- _Extract provided_:
▬▬▬

Oh My God.
My last entry was in November of last year and in another month's time it'll be November again!!!! One year of my life, a big chuck of it.... tapi tak terasa masa yang berlalu. It seems like only yesterday I was that simple, down to earth woman who was realistic but at the same time, a hopeful (not hopeless mind you lol) romantic.
What has changed in all that time? Indeed, an awful lot. so much that I can say with certainty I am not the same person anymore. and its not necessarily a bad thing, I like who I am now.
If nothing else i'm still as active as I was before bcos I still love love love a good sweat. but my activities have kinda changed. No more running & jumping, at least for now... but instead lotsa lotsa cycling with a little bit of swimming thrown in. Why? bcos back in march of this year I popped my Achilles tendon while I was jumping about like a mad monkey. it was during one of my high impact aerobics session, the kind that squeezes out every drop of sweat outta you.
Yup. my Achilles tendon, that ridge at the back of the ankle running up the calf... and according to the doc, the biggest tendon in my body.

▬▬▬

- _Dataset content_:
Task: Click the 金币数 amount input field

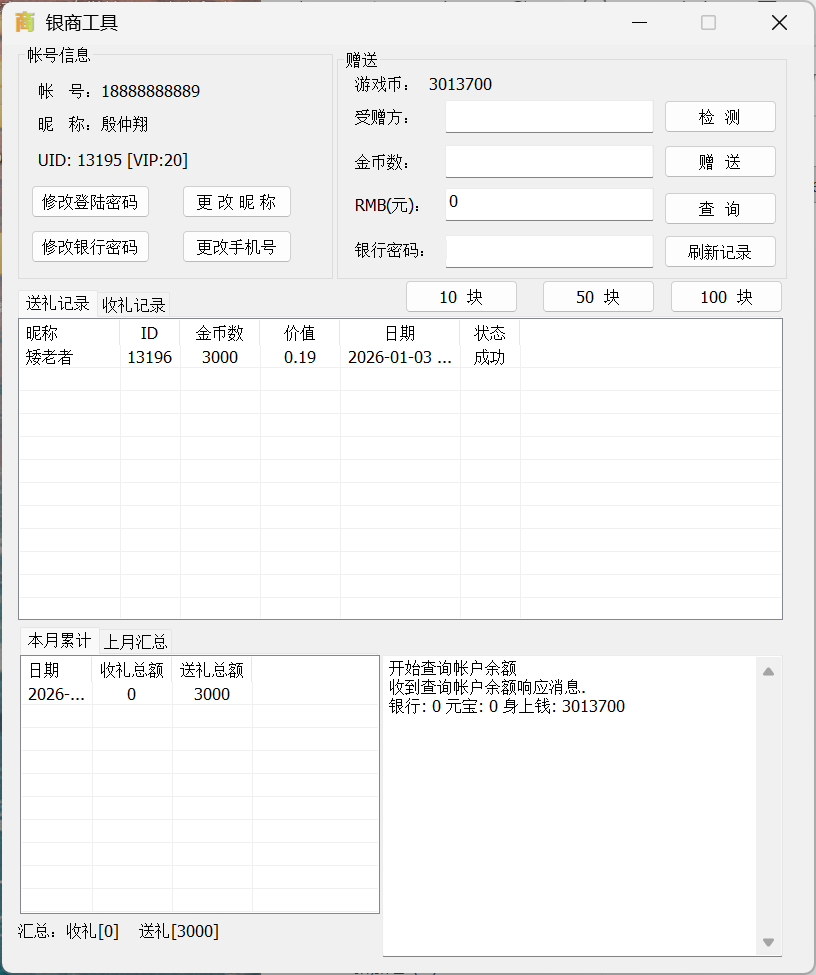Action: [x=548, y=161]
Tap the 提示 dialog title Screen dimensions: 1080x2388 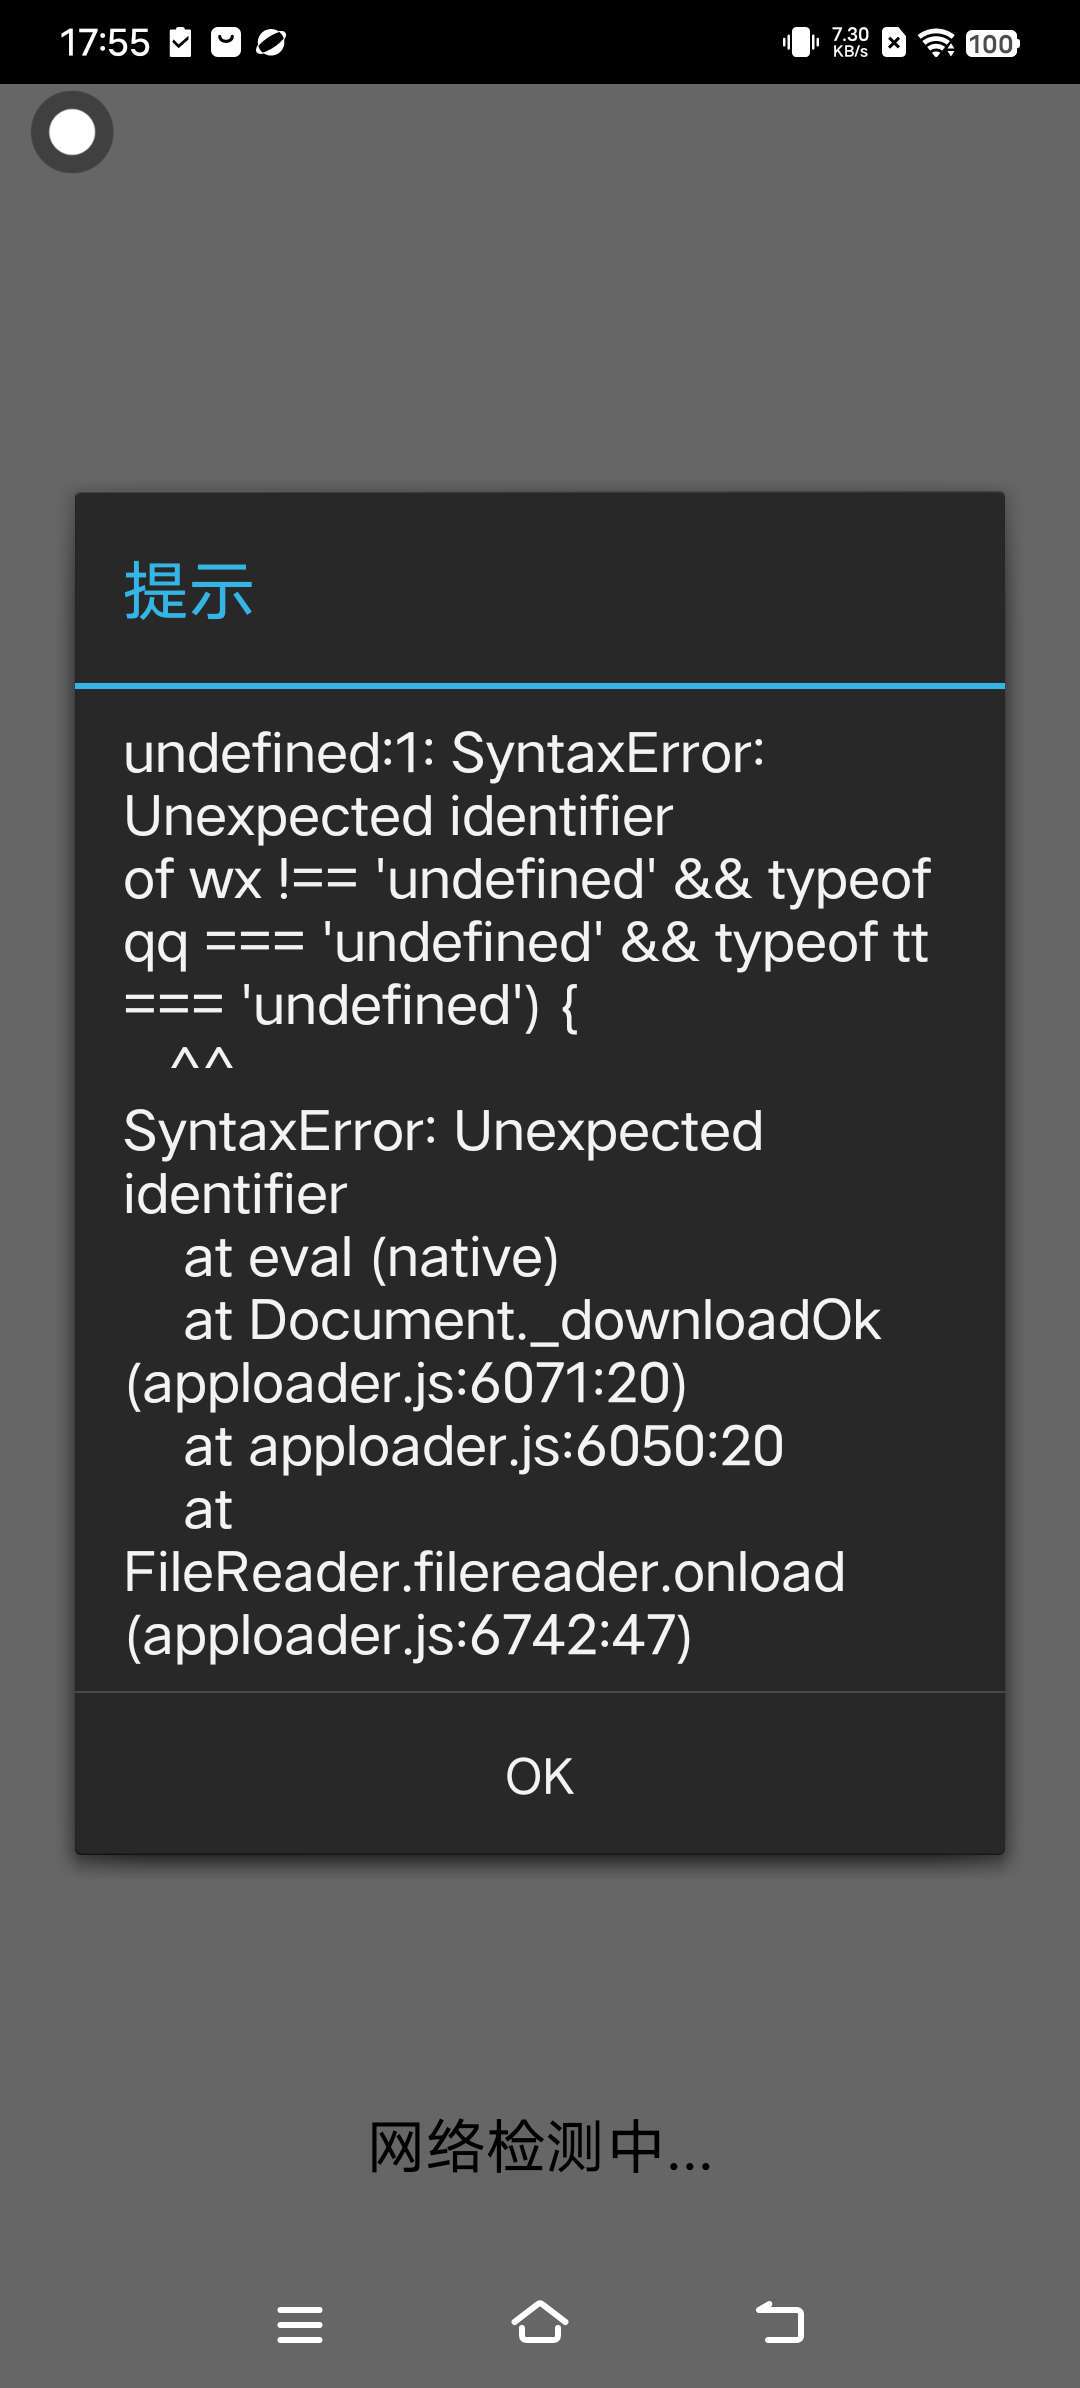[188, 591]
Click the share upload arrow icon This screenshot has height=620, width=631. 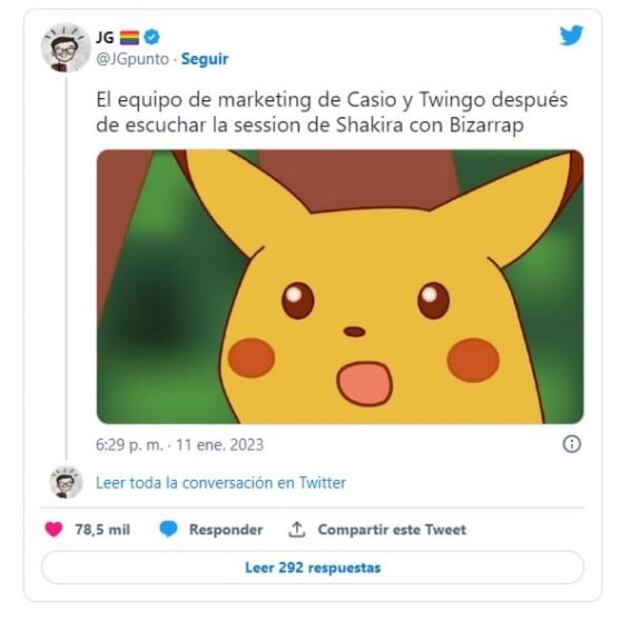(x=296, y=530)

▬▬▬

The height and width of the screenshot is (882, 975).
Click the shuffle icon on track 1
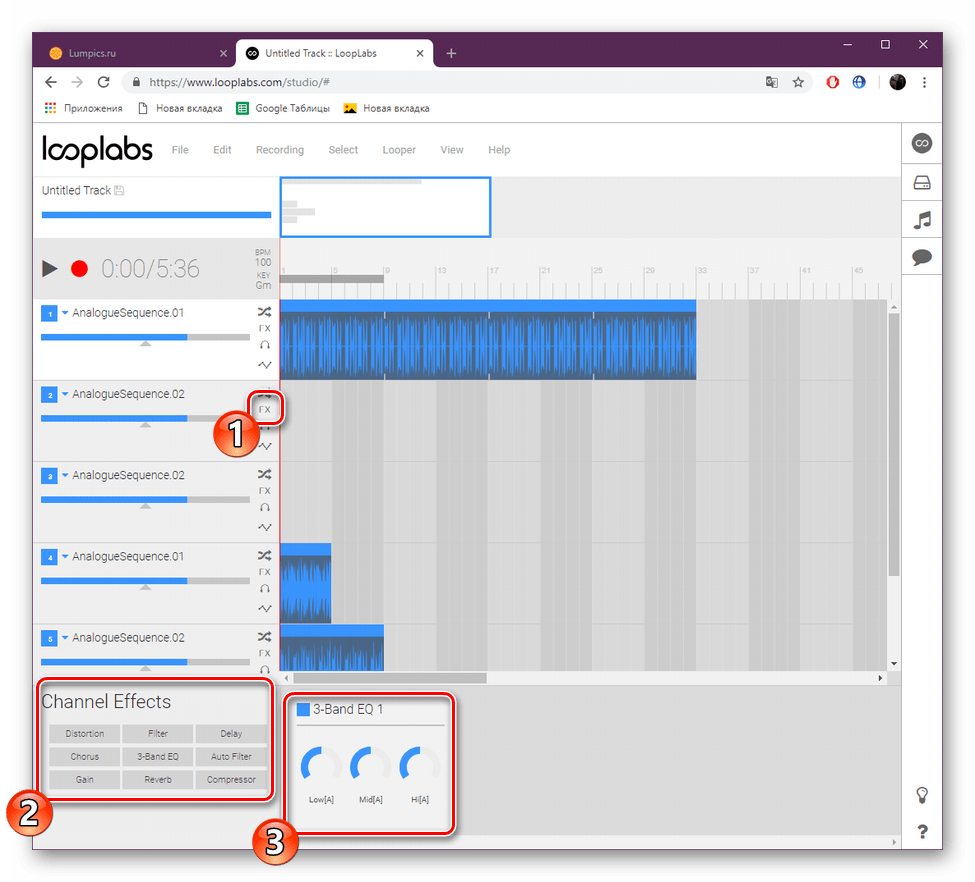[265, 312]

▬▬▬

- _To-do list_:
**1)** Please rewrite the paragraph of the blog post that begins "If nothing else i'm still as active" in two or three shorter sentences, keeping its main facts.
**2)** Reproduce the passage of the blog post starting at "If nothing else" and ending at "sweat outta you.", with "cycling" changed to "rowing".
**3)** Continue the blog post about the Achilles tendon injury from its last sentence.

- _Answers for this exercise_:
**1)** The writer is still as active as before and loves a good sweat, but has traded running and jumping for lots of cycling and a little swimming. The change came after the writer popped an Achilles tendon in March of this year while jumping around during a high-impact aerobics session.

**2)**
If nothing else i'm still as active as I was before bcos I still love love love a good sweat. but my activities have kinda changed. No more running & jumping, at least for now... but instead lotsa lotsa rowing with a little bit of swimming thrown in. Why? bcos back in march of this year I popped my Achilles tendon while I was jumping about like a mad monkey. it was during one of my high impact aerobics session, the kind that squeezes out every drop of sweat outta you.

**3)**
"You should listen to your body" people tell me. "You shouldn't keep pushing yourself" they sputter. Sigh. Its actually easier said than done. When u're relatively fit and constantly active ur body tells u, Go Go Go. I felt fine before my tendon snapped, in fact I was feeling on top of the world shaking my booty with the rest of the ladies at the gym lol. Was there indicative pain? No. Was I in any way feeling tired? No. But I guess at this age limit is only known once it is crossed. I guess the body itself is feeling its way around trying to reset new levels.
Anyway, here I am, as I am lol.. its been 7 months of rehab and sweating it out is still one of my favourite state of being.
But this time, I'm gradually moving away from competitive events (even if all this while the competition was with nobody else but myself lol). i'm more at peace now. although I still hv demons to slay, they seem to be less ferocious somehow lol. life is an adventure and I want to enjoy every bit of time that's left to me. in a nutshell, I just wanna be happy :)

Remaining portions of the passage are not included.